§ EXERCISE SET:
A – In the passage on the band's history and gear, which amplifier did Dan Workman run his Les Paul through?
B – Retype the passage on the band's history and gear word for word, starting at "The album was" and ending at "after Tacky Souvenirs.".
C – What comes next in the passage on the band's history and gear? Continue it from its final sentence.

§ SELECTION:
((
The album was listed in the British New Musical Express year list for 1987.

===1990s===
Despite the band's new-found cult status (which led to tours of the US West Coast and even Europe), financial and intra-band problems led to a split in 1990. One problem was that most record labels shied away from releasing their material after Tacky Souvenirs.

However, in 1993 the band reconvened to work on a new album, Short CD (1995). Home Made Authority followed in 1998.

==Notes on gear==
A Korg Minipops drum machine was used in the early work. Factory presets could be overridden by forcing down two of the rhythm selections simultaneously to provide a hybrid version, a tactic often used by Webb and Craine. Dan Workman favored a Les Paul through a Roland amp. He also shouted into the guitar pickups for additional vocal effects. Bill Loner usually played a Gibson EB3 and also provided the saxophone tracks. Loner also played an Arp Axxe on occasion, notably on the Year One Bongoloid tracks. Jim Craine played an EMS Synthi AKS. This particular version was equipped with an audio-in which allowed Craine to run outside sound sources through the synth for treatment, usually sampled cassette tapes assembled by Webb. Craine occasionally played a Hagstrom 8-string bass and a modified Arp Pro Soloist and provided flute tracks on at least one Year One song. Extra electronic percussion was provided by using very early Boss drum pad triggers. In addition to providing the vocals, Perry Webb assembled tape loops that were then amplified and played through the house PA system. Webb also played a Telecaster copy on selected songs during live performances.
))
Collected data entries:
((
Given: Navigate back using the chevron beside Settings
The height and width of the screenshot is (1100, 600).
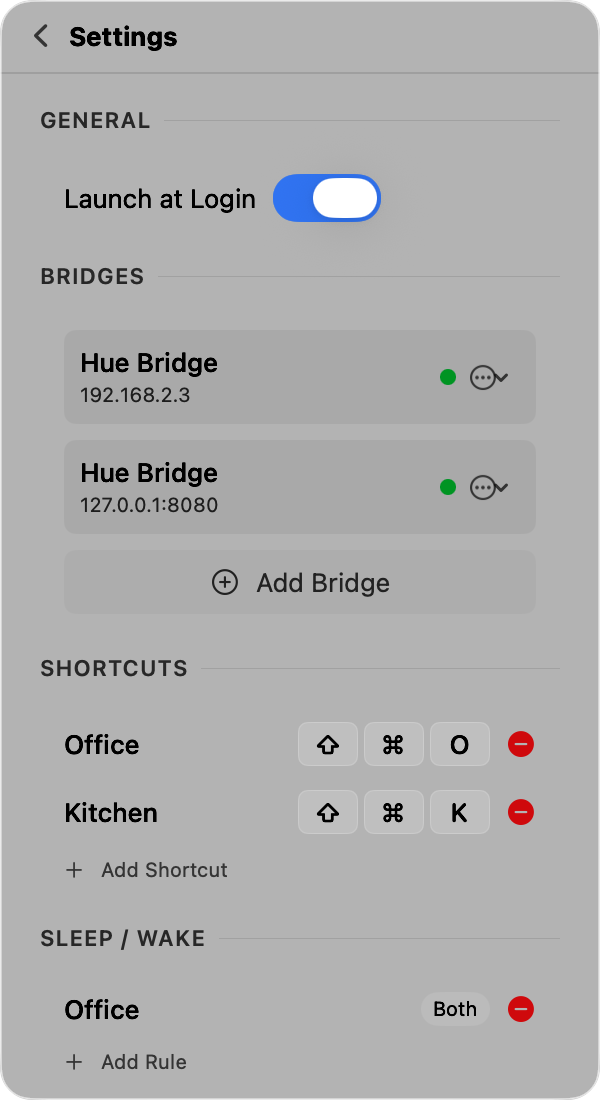Looking at the screenshot, I should pos(40,35).
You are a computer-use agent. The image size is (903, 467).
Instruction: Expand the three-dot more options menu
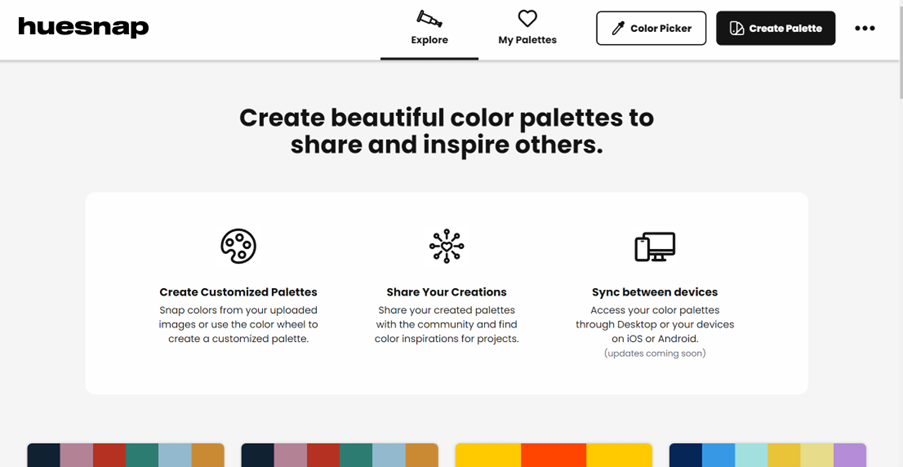(865, 28)
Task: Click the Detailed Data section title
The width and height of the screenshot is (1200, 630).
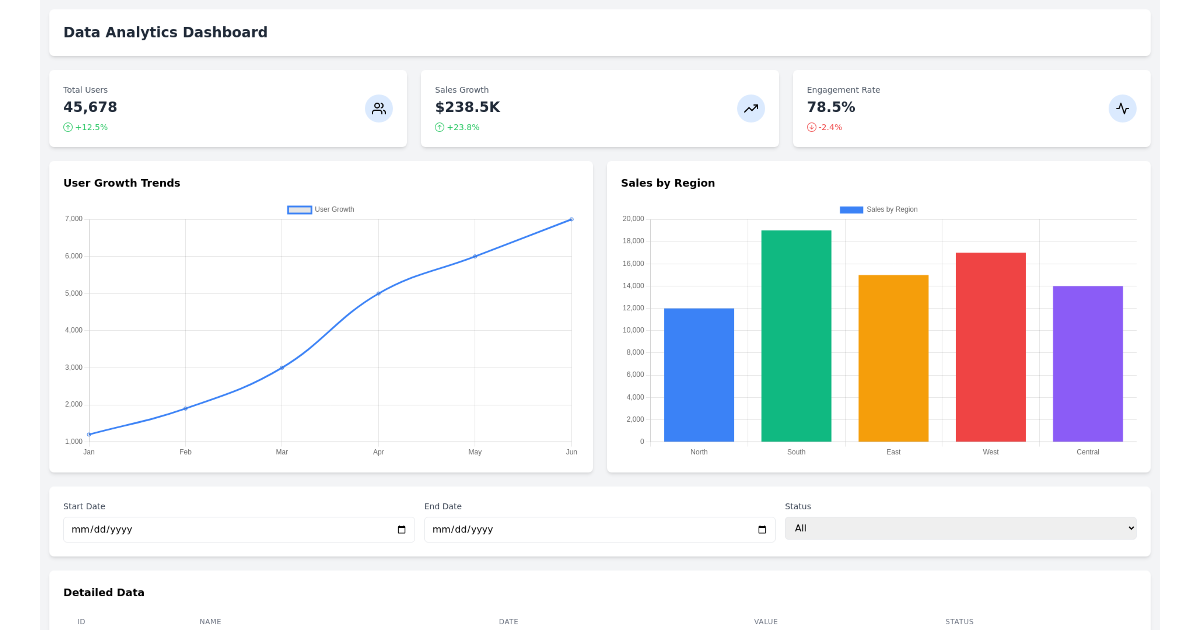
))
§ ANSWERS TO THE EXERCISES:
A – A Roland amp.

B –
The album was listed in the British New Musical Express year list for 1987.

===1990s===
Despite the band's new-found cult status (which led to tours of the US West Coast and even Europe), financial and intra-band problems led to a split in 1990. One problem was that most record labels shied away from releasing their material after Tacky Souvenirs.

C –
==Discography==
- 1980: "Another Miracle"/"Consider Museums as Concentration Camps" (7" single)
- 1981: Reset split LP with Hiroshima Chair; most of Culturcide's material later appeared on Year One.(Dogfood Production System)
- 1982: Year One (LP)(CIA Records)
- 1986: Tacky Souvenirs of Pre-Revolutionary America (LP)(no label)
- 1991: "A Day at My Job"/"Mommy and I Are One" (7" single)(Nuf Sed)
- 1995: Short CD (CD)(Double Naught)
- 1998: Home Made Authority (CD)(Delayed)
- Undated: "Santa Claus Was My Lover"/"Depressed Christmas" (7" single)
- Undated: split single with Caroliner Rainbow; two untitled tracks. (7" single) (cover states - "Collector's item! First 250,000 pressed on black vinyl")
- 2007: "Year One (Again) CD (HotBox Review), remastered version plus "Another Miracle" 45
- 2008: Gigs For An Imaginary Audience (CD) remastered versions of demos, previously unreleased tracks, and selected live tracks from 1980 to 1986

===Compilation appearances===
- 1982: "Disco" on cassette Endzeit (Datenverarbeitung)
- 1984: "Bestiality and Sex" on 4-cassette compilation of the same name (Bain Total).
- 1988: "Industrial Band" on the cassette Songs I Like to Sing (Statutory Tape).
- 2002: "They Aren't the World" on Illegal Art Exhibit CD (Illegal Art)
- 2005: "A Day at My Job (unreleased studio version)" on God Came Between Us CD (777 was 666)
- Undated: "Atomic Bomb" appeared on cassette compilation The Dog That Wouldn't Die.

==See also==
- Negativland
- 1987 (What the Fuck Is Going On?)
- Sampling (music)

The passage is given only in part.